## Start
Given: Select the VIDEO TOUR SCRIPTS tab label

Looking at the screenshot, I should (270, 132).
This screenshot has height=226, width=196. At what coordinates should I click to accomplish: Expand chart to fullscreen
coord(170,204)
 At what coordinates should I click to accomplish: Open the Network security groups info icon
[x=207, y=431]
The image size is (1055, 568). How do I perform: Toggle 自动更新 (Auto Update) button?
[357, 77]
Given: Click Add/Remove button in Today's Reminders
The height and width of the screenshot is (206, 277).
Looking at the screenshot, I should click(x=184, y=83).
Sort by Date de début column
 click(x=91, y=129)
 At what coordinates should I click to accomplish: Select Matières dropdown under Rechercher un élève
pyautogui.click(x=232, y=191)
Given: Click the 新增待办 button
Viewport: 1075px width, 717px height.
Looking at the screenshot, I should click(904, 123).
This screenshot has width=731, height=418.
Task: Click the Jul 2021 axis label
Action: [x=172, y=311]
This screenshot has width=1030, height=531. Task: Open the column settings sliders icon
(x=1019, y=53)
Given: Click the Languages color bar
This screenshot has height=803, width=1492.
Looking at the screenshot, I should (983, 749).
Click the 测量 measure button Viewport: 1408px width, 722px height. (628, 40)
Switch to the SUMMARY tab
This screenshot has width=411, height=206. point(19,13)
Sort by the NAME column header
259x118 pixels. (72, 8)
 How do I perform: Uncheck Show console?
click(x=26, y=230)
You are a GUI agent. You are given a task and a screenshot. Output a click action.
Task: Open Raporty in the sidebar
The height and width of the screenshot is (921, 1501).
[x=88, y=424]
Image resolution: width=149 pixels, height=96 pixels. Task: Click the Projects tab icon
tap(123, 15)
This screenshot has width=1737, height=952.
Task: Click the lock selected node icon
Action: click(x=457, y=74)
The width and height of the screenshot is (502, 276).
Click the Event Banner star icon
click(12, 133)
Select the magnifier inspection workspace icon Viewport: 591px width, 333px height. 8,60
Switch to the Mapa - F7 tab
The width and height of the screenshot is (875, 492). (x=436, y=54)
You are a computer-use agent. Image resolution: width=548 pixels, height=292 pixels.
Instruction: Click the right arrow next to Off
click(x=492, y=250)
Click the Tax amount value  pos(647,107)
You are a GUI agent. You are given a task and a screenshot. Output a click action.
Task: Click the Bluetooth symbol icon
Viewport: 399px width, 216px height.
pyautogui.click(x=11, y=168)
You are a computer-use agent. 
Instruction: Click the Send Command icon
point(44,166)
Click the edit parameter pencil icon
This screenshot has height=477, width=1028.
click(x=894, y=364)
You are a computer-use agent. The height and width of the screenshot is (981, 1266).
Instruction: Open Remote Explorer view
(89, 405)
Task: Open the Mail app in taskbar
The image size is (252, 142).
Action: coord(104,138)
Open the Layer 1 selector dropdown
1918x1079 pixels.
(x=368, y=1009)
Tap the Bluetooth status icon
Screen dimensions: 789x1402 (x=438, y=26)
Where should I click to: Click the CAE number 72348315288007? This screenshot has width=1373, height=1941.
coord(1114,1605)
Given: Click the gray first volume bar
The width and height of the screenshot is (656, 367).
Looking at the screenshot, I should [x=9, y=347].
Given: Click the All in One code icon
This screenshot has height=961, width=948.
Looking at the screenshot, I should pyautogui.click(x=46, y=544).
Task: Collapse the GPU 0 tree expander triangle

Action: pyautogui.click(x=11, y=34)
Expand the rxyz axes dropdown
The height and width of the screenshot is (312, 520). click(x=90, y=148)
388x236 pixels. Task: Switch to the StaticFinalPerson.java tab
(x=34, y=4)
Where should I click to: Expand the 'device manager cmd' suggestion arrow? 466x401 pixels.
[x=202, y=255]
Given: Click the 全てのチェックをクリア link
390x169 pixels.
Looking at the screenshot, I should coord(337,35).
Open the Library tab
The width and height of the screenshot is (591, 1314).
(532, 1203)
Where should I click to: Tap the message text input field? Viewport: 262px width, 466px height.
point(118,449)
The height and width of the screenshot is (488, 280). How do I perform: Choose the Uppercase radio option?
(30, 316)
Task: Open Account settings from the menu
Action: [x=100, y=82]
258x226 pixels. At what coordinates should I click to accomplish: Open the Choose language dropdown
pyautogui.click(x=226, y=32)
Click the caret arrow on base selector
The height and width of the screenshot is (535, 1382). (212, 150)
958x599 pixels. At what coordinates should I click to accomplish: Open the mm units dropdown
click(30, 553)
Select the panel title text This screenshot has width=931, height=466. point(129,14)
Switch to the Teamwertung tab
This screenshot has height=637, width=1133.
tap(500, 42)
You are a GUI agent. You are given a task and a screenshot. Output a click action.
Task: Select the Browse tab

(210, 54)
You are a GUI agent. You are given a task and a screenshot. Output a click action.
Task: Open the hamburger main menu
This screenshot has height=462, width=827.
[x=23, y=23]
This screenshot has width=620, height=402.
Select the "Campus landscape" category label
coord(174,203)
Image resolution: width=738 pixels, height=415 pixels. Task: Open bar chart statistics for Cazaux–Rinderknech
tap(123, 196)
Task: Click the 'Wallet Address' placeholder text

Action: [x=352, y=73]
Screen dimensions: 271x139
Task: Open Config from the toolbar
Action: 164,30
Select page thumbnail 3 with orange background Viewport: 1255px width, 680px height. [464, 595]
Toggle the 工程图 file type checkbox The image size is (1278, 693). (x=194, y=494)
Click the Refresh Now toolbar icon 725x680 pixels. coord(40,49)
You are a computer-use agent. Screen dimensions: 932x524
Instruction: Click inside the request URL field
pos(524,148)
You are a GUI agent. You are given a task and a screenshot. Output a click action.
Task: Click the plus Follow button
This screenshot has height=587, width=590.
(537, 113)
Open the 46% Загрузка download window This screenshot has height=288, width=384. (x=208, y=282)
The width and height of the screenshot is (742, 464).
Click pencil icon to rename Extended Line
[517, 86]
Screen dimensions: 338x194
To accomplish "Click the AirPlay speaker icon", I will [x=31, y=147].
## End
Rewrite every line of the records above as a two-column Markdown table, headed "Row" and "Line", with one numbered row per line. Omit blank lines.

| Row | Line |
|---|---|
| 1 | Given: Select the VIDEO TOUR SCRIPTS tab label |
| 2 | Looking at the screenshot, I should (270, 132). |
| 3 | This screenshot has height=226, width=196. At what coordinates should I click to accomplish: Expand chart to fullscreen |
| 4 | coord(170,204) |
| 5 |  At what coordinates should I click to accomplish: Open the Network security groups info icon |
| 6 | [x=207, y=431] |
| 7 | The image size is (1055, 568). How do I perform: Toggle 自动更新 (Auto Update) button? |
| 8 | [357, 77] |
| 9 | Given: Click Add/Remove button in Today's Reminders |
| 10 | The height and width of the screenshot is (206, 277). |
| 11 | Looking at the screenshot, I should click(x=184, y=83). |
| 12 | Sort by Date de début column |
| 13 |  click(x=91, y=129) |
| 14 |  At what coordinates should I click to accomplish: Select Matières dropdown under Rechercher un élève |
| 15 | pyautogui.click(x=232, y=191) |
| 16 | Given: Click the 新增待办 button |
| 17 | Viewport: 1075px width, 717px height. |
| 18 | Looking at the screenshot, I should click(904, 123). |
| 19 | This screenshot has width=731, height=418. |
| 20 | Task: Click the Jul 2021 axis label |
| 21 | Action: [x=172, y=311] |
| 22 | This screenshot has width=1030, height=531. Task: Open the column settings sliders icon |
| 23 | (x=1019, y=53) |
| 24 | Given: Click the Languages color bar |
| 25 | This screenshot has height=803, width=1492. |
| 26 | Looking at the screenshot, I should (983, 749). |
| 27 | Click the 测量 measure button Viewport: 1408px width, 722px height. (628, 40) |
| 28 | Switch to the SUMMARY tab |
| 29 | This screenshot has width=411, height=206. point(19,13) |
| 30 | Sort by the NAME column header |
| 31 | 259x118 pixels. (72, 8) |
| 32 |  How do I perform: Uncheck Show console? |
| 33 | click(x=26, y=230) |
| 34 | You are a GUI agent. You are given a task and a screenshot. Output a click action. |
| 35 | Task: Open Raporty in the sidebar |
| 36 | The height and width of the screenshot is (921, 1501). |
| 37 | [x=88, y=424] |
| 38 | Image resolution: width=149 pixels, height=96 pixels. Task: Click the Projects tab icon |
| 39 | tap(123, 15) |
| 40 | This screenshot has width=1737, height=952. |
| 41 | Task: Click the lock selected node icon |
| 42 | Action: click(x=457, y=74) |
| 43 | The width and height of the screenshot is (502, 276). |
| 44 | Click the Event Banner star icon |
| 45 | click(12, 133) |
| 46 | Select the magnifier inspection workspace icon Viewport: 591px width, 333px height. 8,60 |
| 47 | Switch to the Mapa - F7 tab |
| 48 | The width and height of the screenshot is (875, 492). (x=436, y=54) |
| 49 | You are a computer-use agent. Image resolution: width=548 pixels, height=292 pixels. |
| 50 | Instruction: Click the right arrow next to Off |
| 51 | click(x=492, y=250) |
| 52 | Click the Tax amount value  pos(647,107) |
| 53 | You are a GUI agent. You are given a task and a screenshot. Output a click action. |
| 54 | Task: Click the Bluetooth symbol icon |
| 55 | Viewport: 399px width, 216px height. |
| 56 | pyautogui.click(x=11, y=168) |
| 57 | You are a computer-use agent.  |
| 58 | Instruction: Click the Send Command icon |
| 59 | point(44,166) |
| 60 | Click the edit parameter pencil icon |
| 61 | This screenshot has height=477, width=1028. |
| 62 | click(x=894, y=364) |
| 63 | You are a computer-use agent. The height and width of the screenshot is (981, 1266). |
| 64 | Instruction: Open Remote Explorer view |
| 65 | (89, 405) |
| 66 | Task: Open the Mail app in taskbar |
| 67 | The image size is (252, 142). |
| 68 | Action: coord(104,138) |
| 69 | Open the Layer 1 selector dropdown |
| 70 | 1918x1079 pixels. |
| 71 | (x=368, y=1009) |
| 72 | Tap the Bluetooth status icon |
| 73 | Screen dimensions: 789x1402 (x=438, y=26) |
| 74 | Where should I click to: Click the CAE number 72348315288007? This screenshot has width=1373, height=1941. |
| 75 | coord(1114,1605) |
| 76 | Given: Click the gray first volume bar |
| 77 | The width and height of the screenshot is (656, 367). |
| 78 | Looking at the screenshot, I should [x=9, y=347]. |
| 79 | Given: Click the All in One code icon |
| 80 | This screenshot has height=961, width=948. |
| 81 | Looking at the screenshot, I should pyautogui.click(x=46, y=544). |
| 82 | Task: Collapse the GPU 0 tree expander triangle |
| 83 | Action: pyautogui.click(x=11, y=34) |
| 84 | Expand the rxyz axes dropdown |
| 85 | The height and width of the screenshot is (312, 520). click(x=90, y=148) |
| 86 | 388x236 pixels. Task: Switch to the StaticFinalPerson.java tab |
| 87 | (x=34, y=4) |
| 88 | Where should I click to: Expand the 'device manager cmd' suggestion arrow? 466x401 pixels. |
| 89 | [x=202, y=255] |
| 90 | Given: Click the 全てのチェックをクリア link |
| 91 | 390x169 pixels. |
| 92 | Looking at the screenshot, I should coord(337,35). |
| 93 | Open the Library tab |
| 94 | The width and height of the screenshot is (591, 1314). |
| 95 | (532, 1203) |
| 96 | Where should I click to: Tap the message text input field? Viewport: 262px width, 466px height. |
| 97 | point(118,449) |
| 98 | The height and width of the screenshot is (488, 280). How do I perform: Choose the Uppercase radio option? |
| 99 | (30, 316) |
| 100 | Task: Open Account settings from the menu |
| 101 | Action: [x=100, y=82] |
| 102 | 258x226 pixels. At what coordinates should I click to accomplish: Open the Choose language dropdown |
| 103 | pyautogui.click(x=226, y=32) |
| 104 | Click the caret arrow on base selector |
| 105 | The height and width of the screenshot is (535, 1382). (212, 150) |
| 106 | 958x599 pixels. At what coordinates should I click to accomplish: Open the mm units dropdown |
| 107 | click(30, 553) |
| 108 | Select the panel title text This screenshot has width=931, height=466. point(129,14) |
| 109 | Switch to the Teamwertung tab |
| 110 | This screenshot has height=637, width=1133. |
| 111 | tap(500, 42) |
| 112 | You are a GUI agent. You are given a task and a screenshot. Output a click action. |
| 113 | Task: Select the Browse tab |
| 114 | (210, 54) |
| 115 | You are a GUI agent. You are given a task and a screenshot. Output a click action. |
| 116 | Task: Open the hamburger main menu |
| 117 | This screenshot has height=462, width=827. |
| 118 | [x=23, y=23] |
| 119 | This screenshot has width=620, height=402. |
| 120 | Select the "Campus landscape" category label |
| 121 | coord(174,203) |
| 122 | Image resolution: width=738 pixels, height=415 pixels. Task: Open bar chart statistics for Cazaux–Rinderknech |
| 123 | tap(123, 196) |
| 124 | Task: Click the 'Wallet Address' placeholder text |
| 125 | Action: [x=352, y=73] |
| 126 | Screen dimensions: 271x139 |
| 127 | Task: Open Config from the toolbar |
| 128 | Action: 164,30 |
| 129 | Select page thumbnail 3 with orange background Viewport: 1255px width, 680px height. [464, 595] |
| 130 | Toggle the 工程图 file type checkbox The image size is (1278, 693). (x=194, y=494) |
| 131 | Click the Refresh Now toolbar icon 725x680 pixels. coord(40,49) |
| 132 | You are a computer-use agent. Screen dimensions: 932x524 |
| 133 | Instruction: Click inside the request URL field |
| 134 | pos(524,148) |
| 135 | You are a GUI agent. You are given a task and a screenshot. Output a click action. |
| 136 | Task: Click the plus Follow button |
| 137 | This screenshot has height=587, width=590. |
| 138 | (537, 113) |
| 139 | Open the 46% Загрузка download window This screenshot has height=288, width=384. (x=208, y=282) |
| 140 | The width and height of the screenshot is (742, 464). |
| 141 | Click pencil icon to rename Extended Line |
| 142 | [517, 86] |
| 143 | Screen dimensions: 338x194 |
| 144 | To accomplish "Click the AirPlay speaker icon", I will [x=31, y=147]. |